▶ _Record set_
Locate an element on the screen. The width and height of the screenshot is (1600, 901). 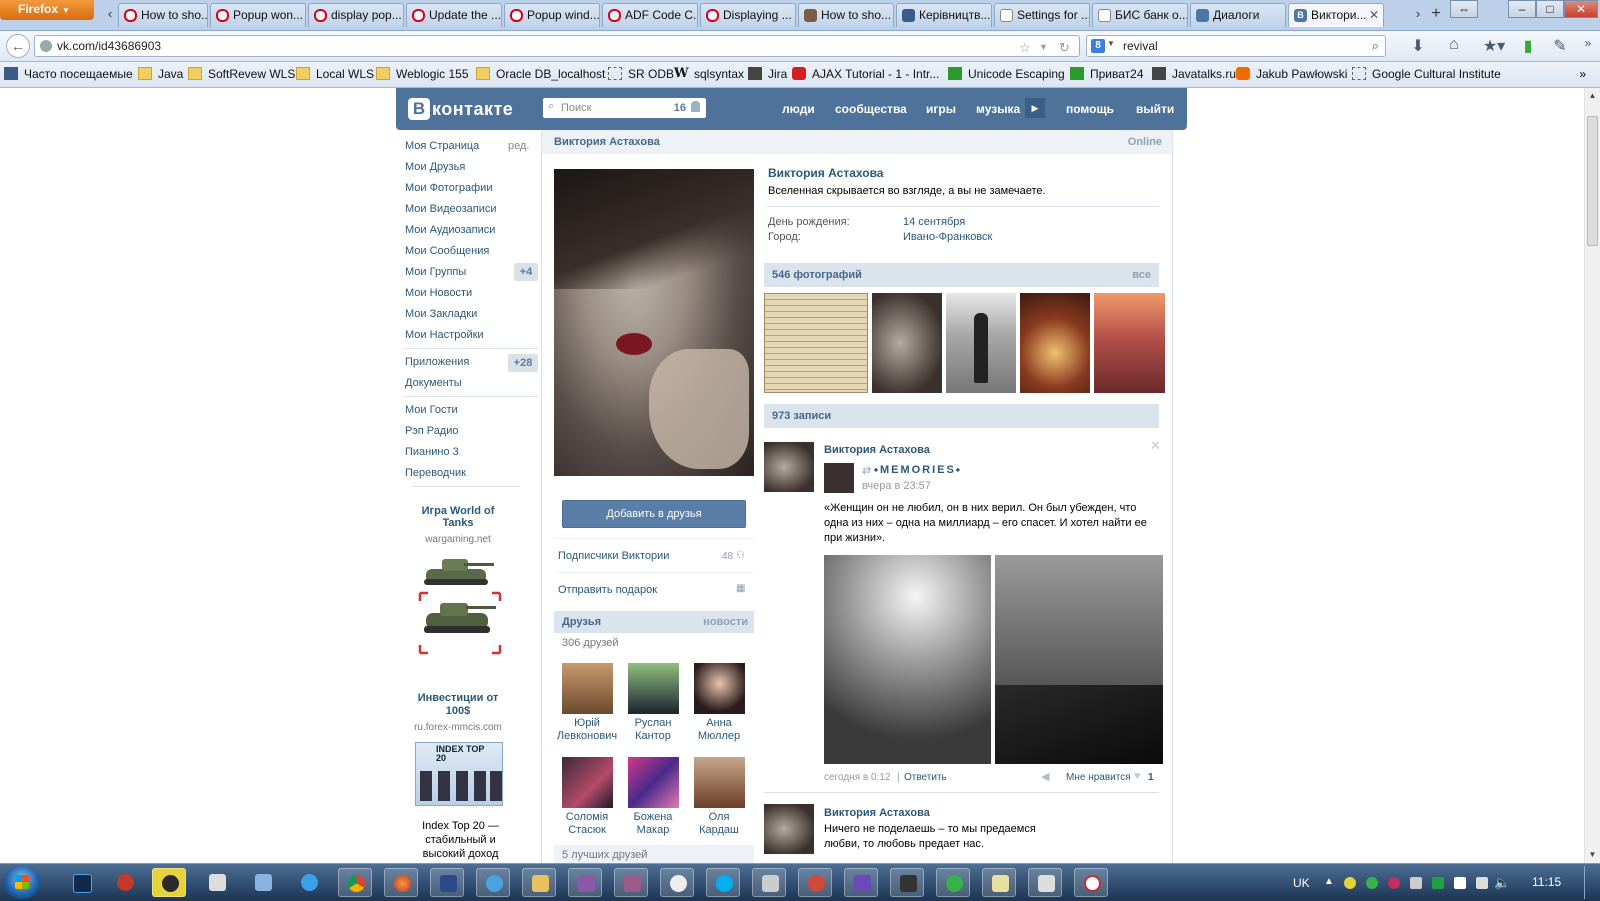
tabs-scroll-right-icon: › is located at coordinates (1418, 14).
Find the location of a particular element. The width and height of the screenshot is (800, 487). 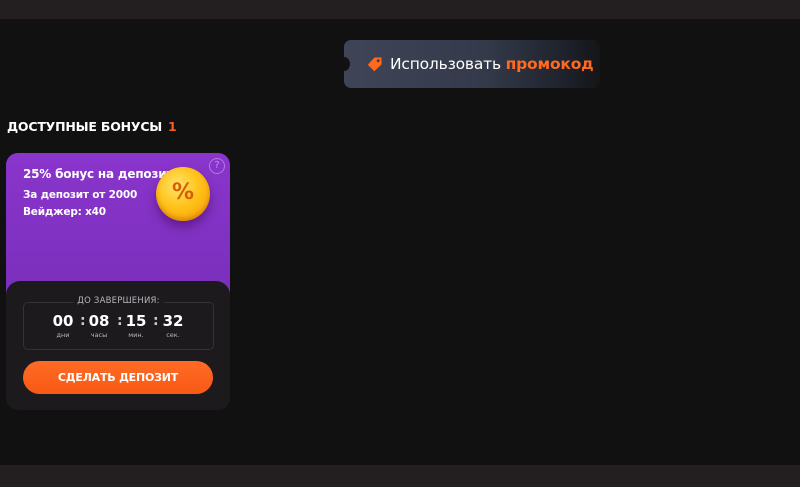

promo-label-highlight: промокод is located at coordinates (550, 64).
==
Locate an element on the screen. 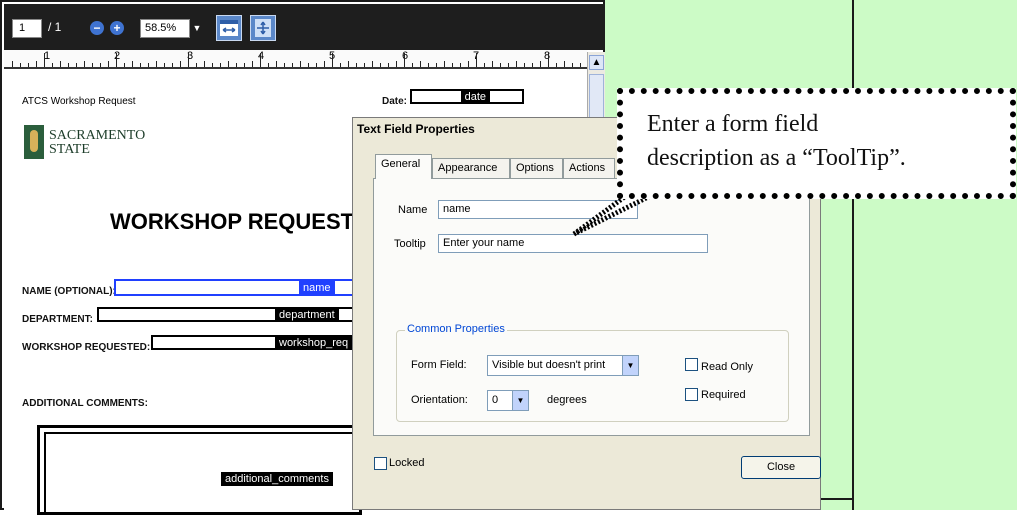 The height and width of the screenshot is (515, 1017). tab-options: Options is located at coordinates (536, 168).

▶ _What to produce_
Please give everything from the line containing "Locate an element on the screen. The" down to the line containing "tabs-scroll-right-icon: › is" again, replacing "element" with "item" and changing nothing else in those records. Leave the pictures out of your answer.

▶ _Answer_
Locate an item on the screen. The width and height of the screenshot is (1600, 901). 
tabs-scroll-right-icon: › is located at coordinates (1418, 14).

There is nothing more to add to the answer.